[項目検索の記録]
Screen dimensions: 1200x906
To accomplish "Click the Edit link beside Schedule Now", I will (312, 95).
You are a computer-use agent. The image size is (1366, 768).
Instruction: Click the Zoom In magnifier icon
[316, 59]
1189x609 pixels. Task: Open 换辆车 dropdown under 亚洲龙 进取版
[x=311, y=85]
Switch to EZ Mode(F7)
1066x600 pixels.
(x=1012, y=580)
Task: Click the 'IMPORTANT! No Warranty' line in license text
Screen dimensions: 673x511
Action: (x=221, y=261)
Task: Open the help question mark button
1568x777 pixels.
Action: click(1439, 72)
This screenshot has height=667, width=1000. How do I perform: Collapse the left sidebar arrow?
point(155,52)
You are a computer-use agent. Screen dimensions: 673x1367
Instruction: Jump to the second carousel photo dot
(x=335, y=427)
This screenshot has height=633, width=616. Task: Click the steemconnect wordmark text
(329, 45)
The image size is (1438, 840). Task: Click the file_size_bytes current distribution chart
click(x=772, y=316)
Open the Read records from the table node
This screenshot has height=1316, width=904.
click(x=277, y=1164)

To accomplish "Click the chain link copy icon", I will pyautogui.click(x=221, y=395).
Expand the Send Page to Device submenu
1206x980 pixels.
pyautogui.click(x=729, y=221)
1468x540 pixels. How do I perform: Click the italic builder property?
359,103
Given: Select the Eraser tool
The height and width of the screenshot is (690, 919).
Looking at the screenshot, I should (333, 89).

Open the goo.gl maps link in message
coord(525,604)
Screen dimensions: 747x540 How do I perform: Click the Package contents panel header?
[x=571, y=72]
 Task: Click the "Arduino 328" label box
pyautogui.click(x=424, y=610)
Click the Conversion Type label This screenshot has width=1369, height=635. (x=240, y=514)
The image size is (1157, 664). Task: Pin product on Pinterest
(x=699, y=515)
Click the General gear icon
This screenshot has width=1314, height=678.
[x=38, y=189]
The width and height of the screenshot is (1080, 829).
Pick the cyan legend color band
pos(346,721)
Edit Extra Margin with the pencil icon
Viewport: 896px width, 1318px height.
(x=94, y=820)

§ **問題文**: 上記の行をすべて、一字一句変えずにそのまま書き写してください。

§ **解答例**:
Screen dimensions: 1200x906
To accomplish "Click the Edit link beside Schedule Now", I will (312, 95).
You are a computer-use agent. The image size is (1366, 768).
Instruction: Click the Zoom In magnifier icon
[316, 59]
1189x609 pixels. Task: Open 换辆车 dropdown under 亚洲龙 进取版
[x=311, y=85]
Switch to EZ Mode(F7)
1066x600 pixels.
(x=1012, y=580)
Task: Click the 'IMPORTANT! No Warranty' line in license text
Screen dimensions: 673x511
Action: (x=221, y=261)
Task: Open the help question mark button
1568x777 pixels.
Action: click(1439, 72)
This screenshot has height=667, width=1000. How do I perform: Collapse the left sidebar arrow?
point(155,52)
You are a computer-use agent. Screen dimensions: 673x1367
Instruction: Jump to the second carousel photo dot
(x=335, y=427)
This screenshot has height=633, width=616. Task: Click the steemconnect wordmark text
(329, 45)
The image size is (1438, 840). Task: Click the file_size_bytes current distribution chart
click(x=772, y=316)
Open the Read records from the table node
This screenshot has height=1316, width=904.
click(x=277, y=1164)

To accomplish "Click the chain link copy icon", I will pyautogui.click(x=221, y=395).
Expand the Send Page to Device submenu
1206x980 pixels.
pyautogui.click(x=729, y=221)
1468x540 pixels. How do I perform: Click the italic builder property?
359,103
Given: Select the Eraser tool
The height and width of the screenshot is (690, 919).
Looking at the screenshot, I should (333, 89).

Open the goo.gl maps link in message
coord(525,604)
Screen dimensions: 747x540 How do I perform: Click the Package contents panel header?
[x=571, y=72]
 Task: Click the "Arduino 328" label box
pyautogui.click(x=424, y=610)
Click the Conversion Type label This screenshot has width=1369, height=635. (x=240, y=514)
The image size is (1157, 664). Task: Pin product on Pinterest
(x=699, y=515)
Click the General gear icon
This screenshot has width=1314, height=678.
[x=38, y=189]
The width and height of the screenshot is (1080, 829).
Pick the cyan legend color band
pos(346,721)
Edit Extra Margin with the pencil icon
Viewport: 896px width, 1318px height.
(x=94, y=820)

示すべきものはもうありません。